It has been a long journey. A long, long journey. And our baggage is getting heavier. I can't carry it any longer. I have to drag it behind me now. And the edges of the cases are becoming ragged and worn. What once was just an easy day has become a day filled with strife. And sadness. And many hard decisions to make.
I am talking about our journey with Hospice. And Parkinson's disease. Along with the dementia. It is an over-whelming journey. One with few rest stops. We just keep going and going and going.
Richard's joints and muscles are becoming stiffer. Harder to move. They don't bend the right way. His legs no longer support his body. He no longer stands up straight. He can't move his arms very far away from his body. He can't reach a glass of water that is right next to his chair. He cannot turn himself in bed. He cannot sit up alone. He needs support. And he is stiff. Oh so stiff. It hurts him when we move him. And I don't like the grimace that shows on his face. I hate seeing him in pain. He has the typical look of a Parkinson's patient. His face is expression-less. Like a mask.
Last night he didn't sleep. He coughed. He produces a lot of saliva and then it chokes him. I was up raising and lowering the head of his bed. Offering drinks. Administering atropine drops (which help to dry up the excess mucus). Nothing much helped. It is just what happens. So this morning we didn't get up at our usual time. And now he sits at the table with his breakfast in front of him. He doesn't know what to do. I had to walk him through each step of brushing his teeth: rinse your mouth, take out your dentures, pick up the toothbrush, put it in your mouth, rinse, spit and on and on until that simple step was complete. And now we are doing that with his breakfast. Step by slow, agonizing step. Breakfast will take hours today. Some days it is like that. He gets stuck (frozen) and he can't move. Then I will take over and feed him. He doesn't like that. It makes him feel bad. I understand that but you can't take 4 hours to eat a simple bowl of cereal.
He sits at the table with his head bent forward. He picks at the napkins. He touches then and tries to pick one up. If he manages to get it picked up, he folds it and unfolds it just to refold it again. He stares. At what, I don't know. He drools. It drips from his lips to his chin. His eyes are glazed over. What does he see? He sometimes answers my questions. More often he is quiet. His speech is so soft. And slurred. And very hard to understand. We ask him to repeat things often. So he does. In the same soft, slurred and quiet voice that we didn't understand the first time.
Few things perk him up any longer. Knowing that Justin (our youngest son) is coming will perk him up. Having Darian (our grandson) here helps too. Darian has been gone a great deal of June. He had Boy Scout camp and now is gone to wrestling camp. That changes Richard's schedule. And changes for those with dementia is never a good thing. He sits for hours in his recliner with the TV on. He stares at it. But I can tell he is not engaged in what is on the screen. He doesn't follow the story-line.
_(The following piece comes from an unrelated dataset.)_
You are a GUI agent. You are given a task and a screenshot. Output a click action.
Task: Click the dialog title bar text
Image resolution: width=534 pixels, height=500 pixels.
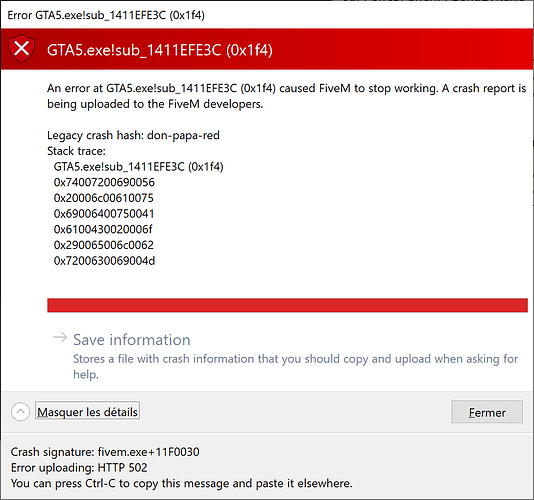point(106,15)
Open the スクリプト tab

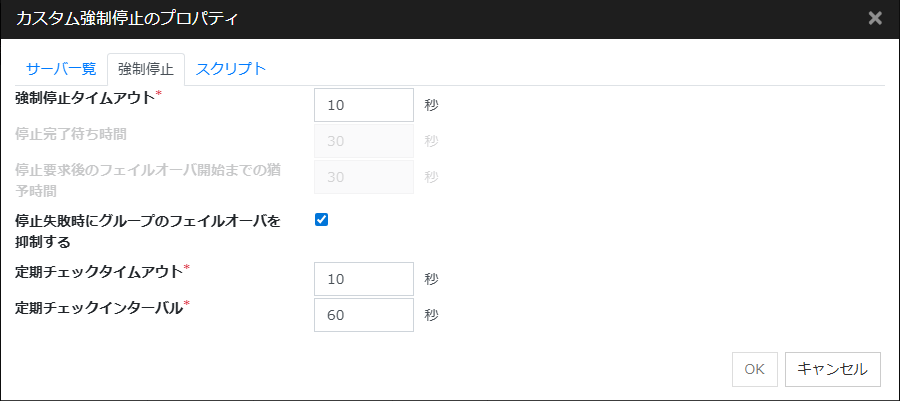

He doesn't follow our conversations.
I can't take him out in the car any longer. I cannot lift him from the wheelchair to the seat of the car. We can manage it when Darian is here. But it is very hard. And my fears of dropping him are great. He loves to go for car rides. But that is a simple pleasure that we can no longer do. If fact, most of the SIMPLE pleasures of our lives have become great struggles.
He didn't want his pills this morning. And does it really matter? He takes pills to take off the fluid...that in his hands and feet and in his lungs. He takes pills to help with bladder spasms. He takes pills for acid stomach. And pills for prevention of bladder infections. He no longer takes heart pills or pills for his thyroid. Or blood sugar pills. Or pills for Parkinson's. We gave those up more than a year ago. He takes pills for sleep and pills for depression. And then there is the liquid morphine and the anxiety pills. Do any of them really matter anymore? Maybe the Morphine and the anxiety tabs and leave the rest off for a day or two. Constant decisions to be made on his behalf. I can't find anyone to help with these decisions. They don't have much to offer. They say it is up to us...meaning me. I am tired of making decisions. I am tired of all of this. I am tired.